Match on the string "computer" in the entries below and return every matching line.
··· Data for this exercise
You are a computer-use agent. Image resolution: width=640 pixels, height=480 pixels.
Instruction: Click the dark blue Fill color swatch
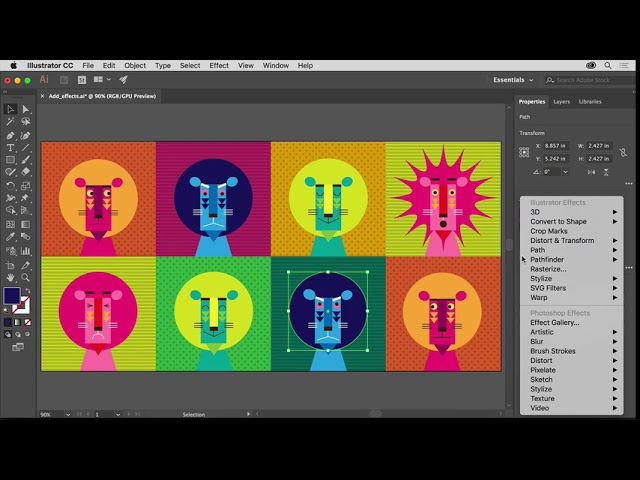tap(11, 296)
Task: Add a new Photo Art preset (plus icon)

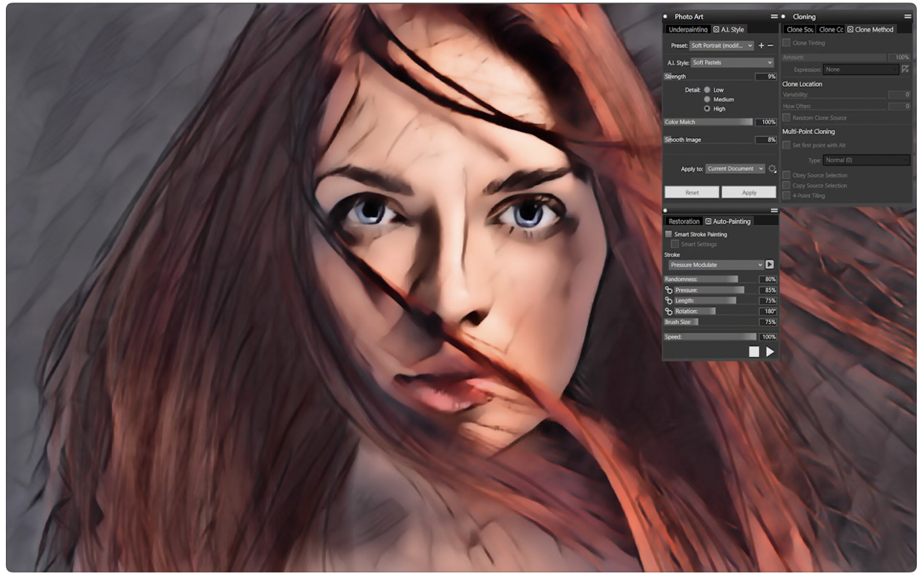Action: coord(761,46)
······
··· Data for this exercise
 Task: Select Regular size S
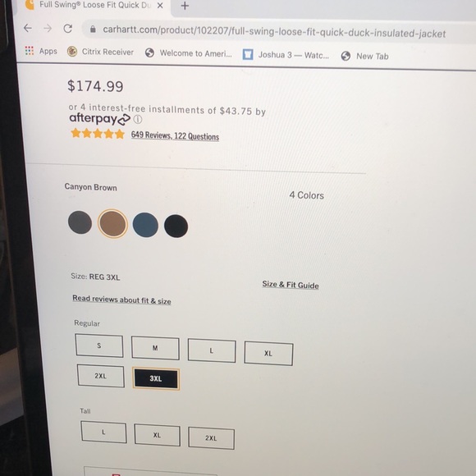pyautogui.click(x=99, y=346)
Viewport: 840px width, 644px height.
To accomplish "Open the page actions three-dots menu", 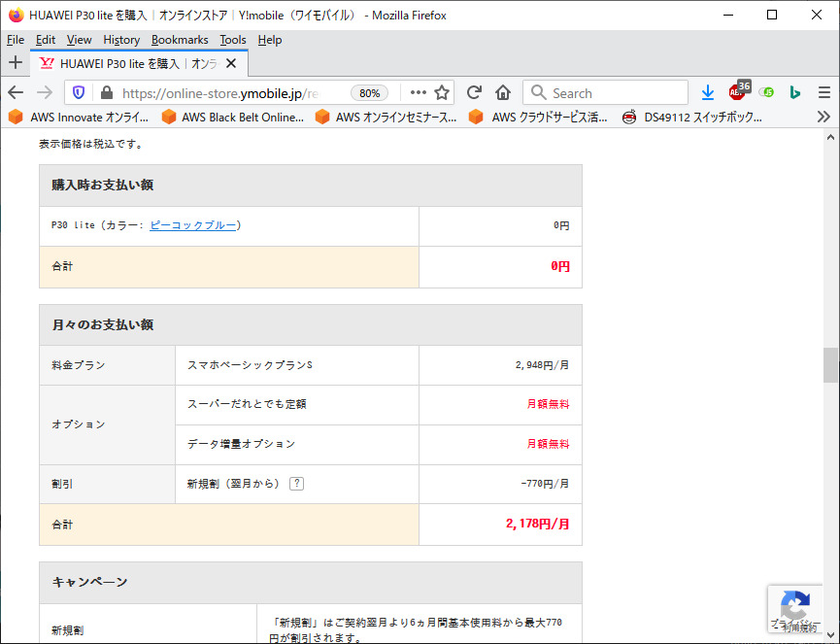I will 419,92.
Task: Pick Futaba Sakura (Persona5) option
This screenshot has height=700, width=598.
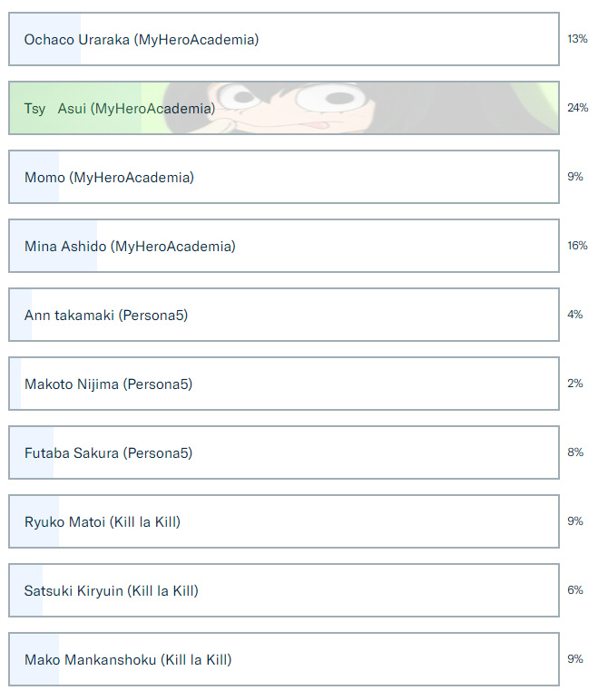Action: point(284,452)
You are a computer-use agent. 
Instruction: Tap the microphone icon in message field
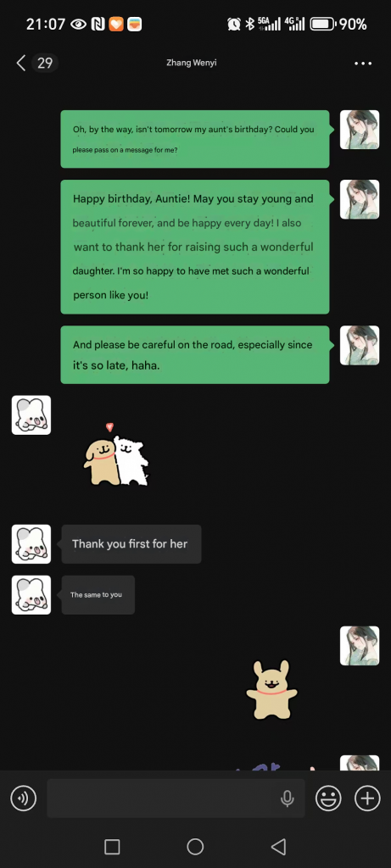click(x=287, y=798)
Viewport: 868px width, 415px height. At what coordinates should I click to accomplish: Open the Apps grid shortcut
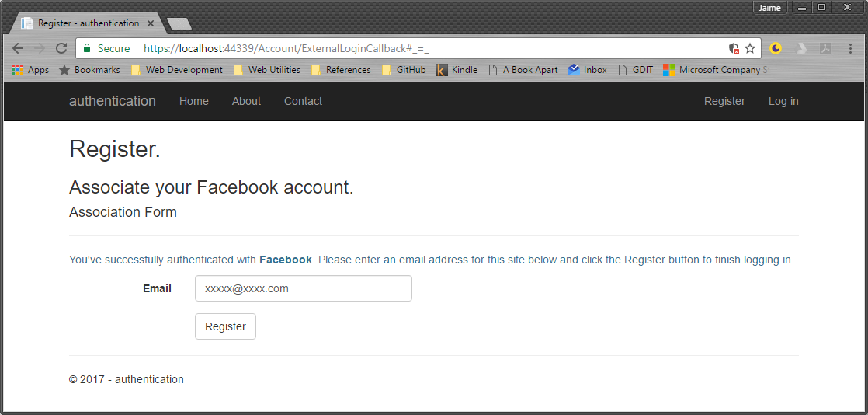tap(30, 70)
······
### Solution
You are a computer-use agent. Image resolution: width=640 pixels, height=480 pixels.
You are a computer-use agent. 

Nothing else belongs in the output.